-- Work instructions --
If pictures are present, leave them out, and copy the data word for word.

-- Source material --

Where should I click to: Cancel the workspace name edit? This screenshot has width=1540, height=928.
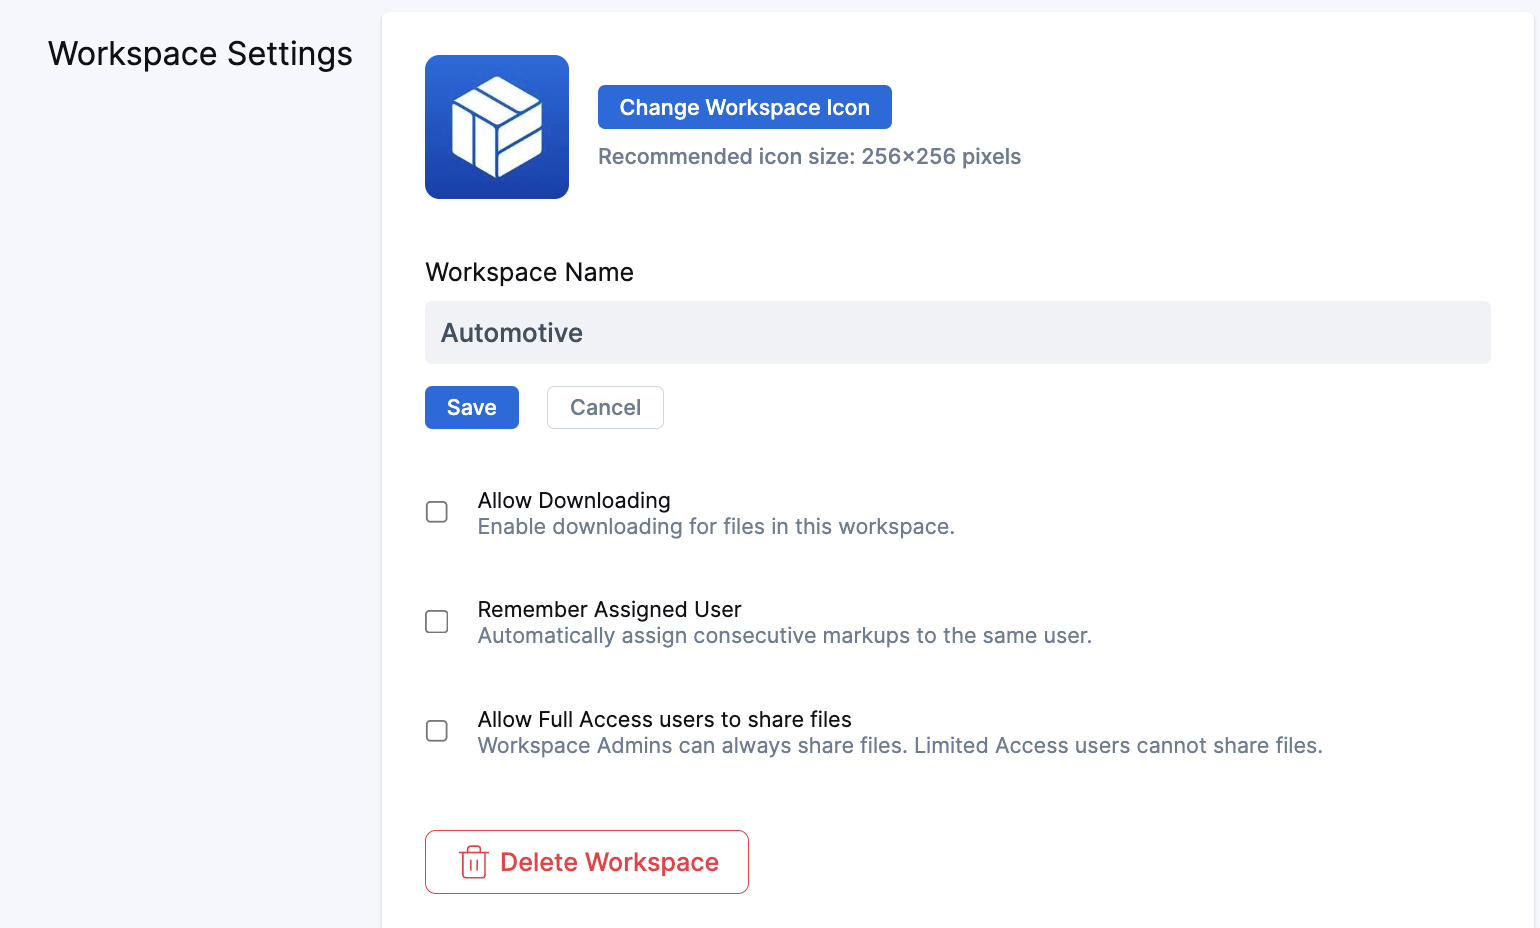pyautogui.click(x=605, y=408)
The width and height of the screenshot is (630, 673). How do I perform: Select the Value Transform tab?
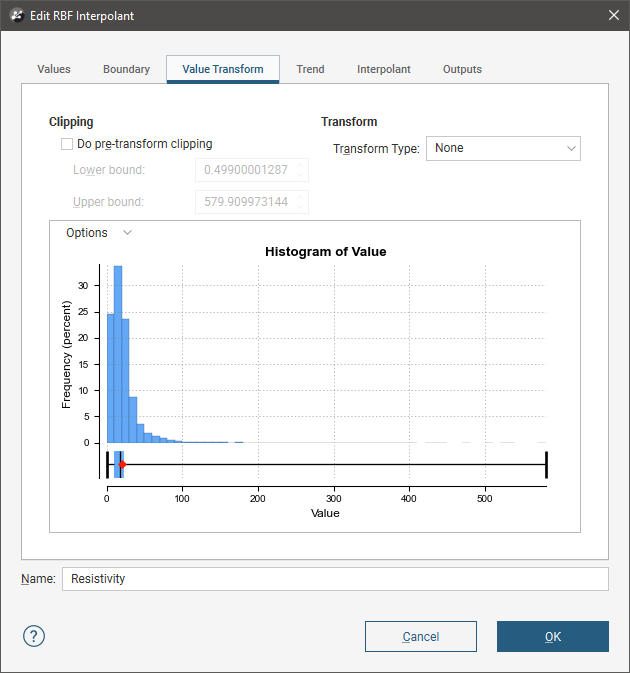coord(223,69)
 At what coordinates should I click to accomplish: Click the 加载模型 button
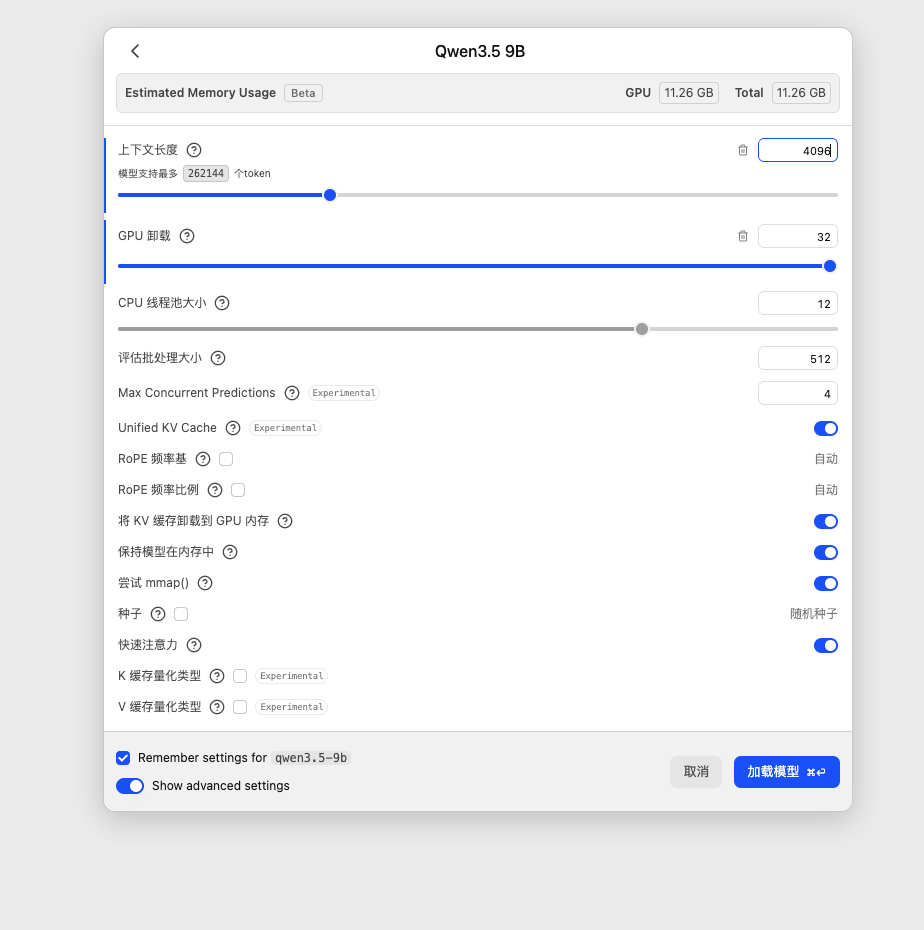pyautogui.click(x=786, y=772)
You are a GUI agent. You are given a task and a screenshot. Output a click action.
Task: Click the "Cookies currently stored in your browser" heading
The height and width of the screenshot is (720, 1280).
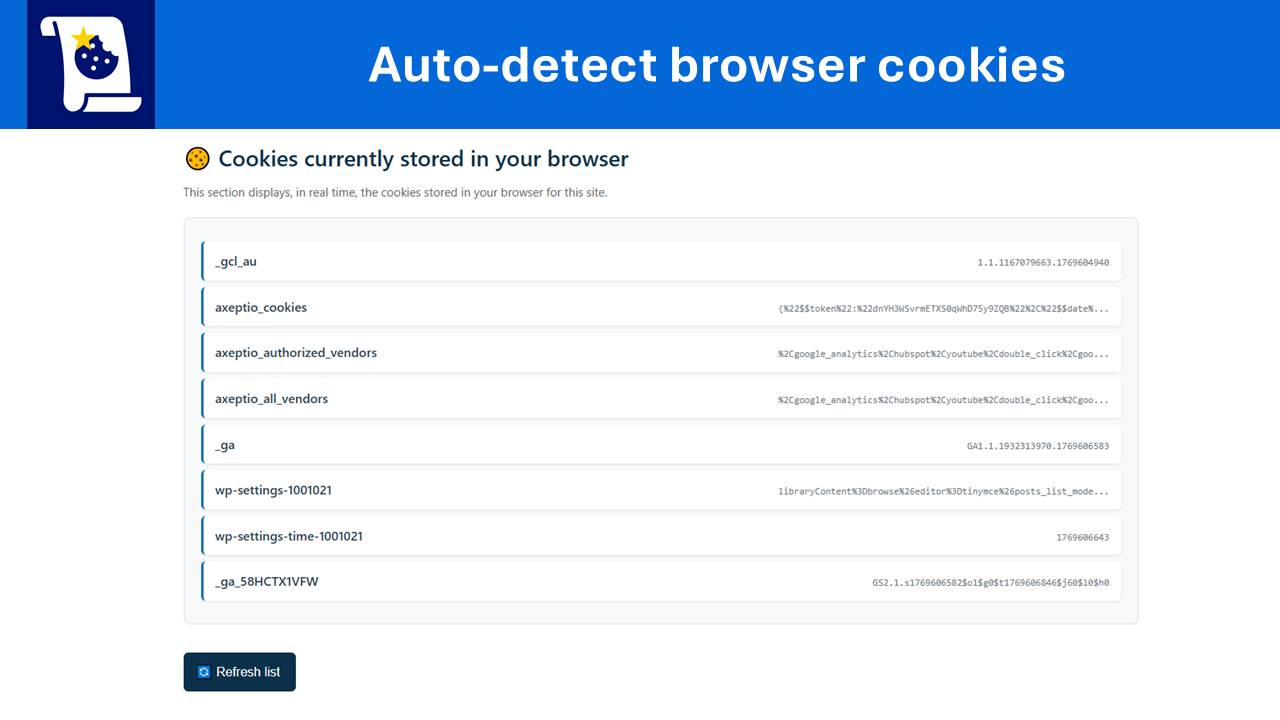(x=423, y=159)
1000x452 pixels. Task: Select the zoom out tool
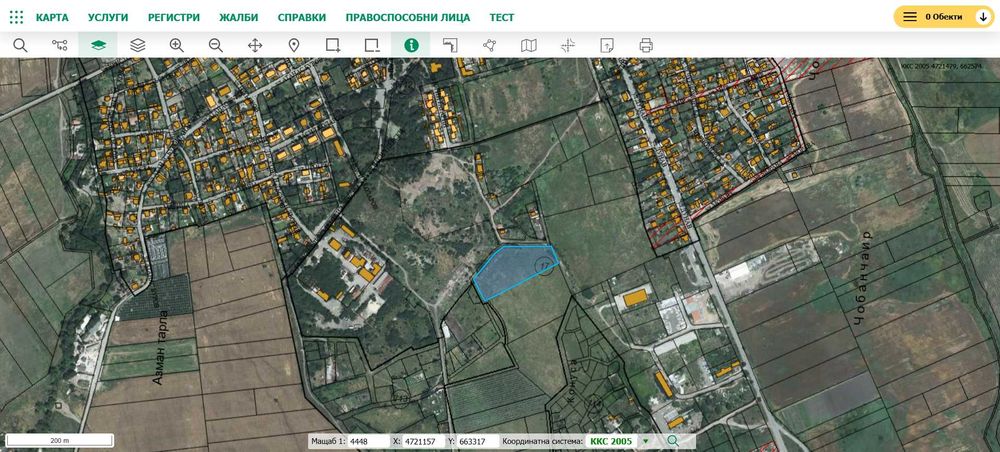215,45
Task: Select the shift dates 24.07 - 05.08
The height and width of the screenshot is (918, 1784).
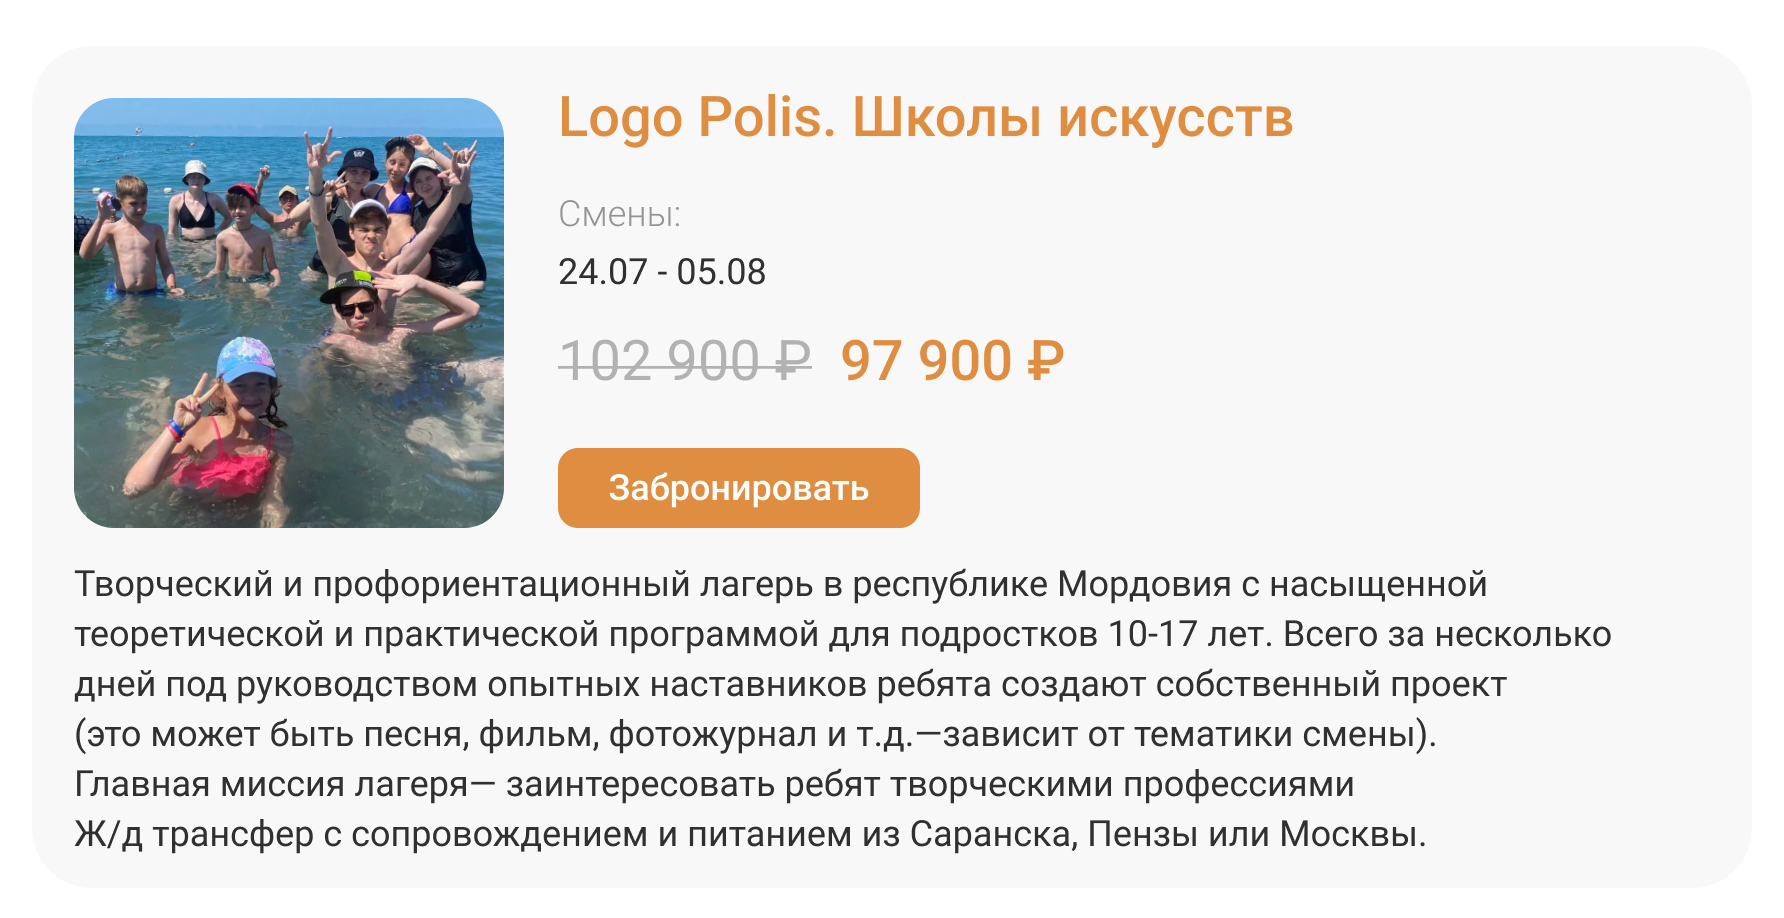Action: (662, 272)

-- Response to this exercise --
Where should I click to: Cancel the workspace name edit? This screenshot has width=1540, height=928.
pyautogui.click(x=605, y=408)
The width and height of the screenshot is (630, 673). How do I perform: Select the Value Transform tab?
coord(223,69)
 At what coordinates should I click to accomplish: Click the 加载模型 button
pyautogui.click(x=786, y=772)
You are a GUI agent. You are given a task and a screenshot. Output a click action.
Task: Click the "Cookies currently stored in your browser" heading
The height and width of the screenshot is (720, 1280).
(x=423, y=159)
1000x452 pixels. Task: Select the zoom out tool
215,45
Task: Select the shift dates 24.07 - 05.08
The height and width of the screenshot is (918, 1784).
Action: (662, 272)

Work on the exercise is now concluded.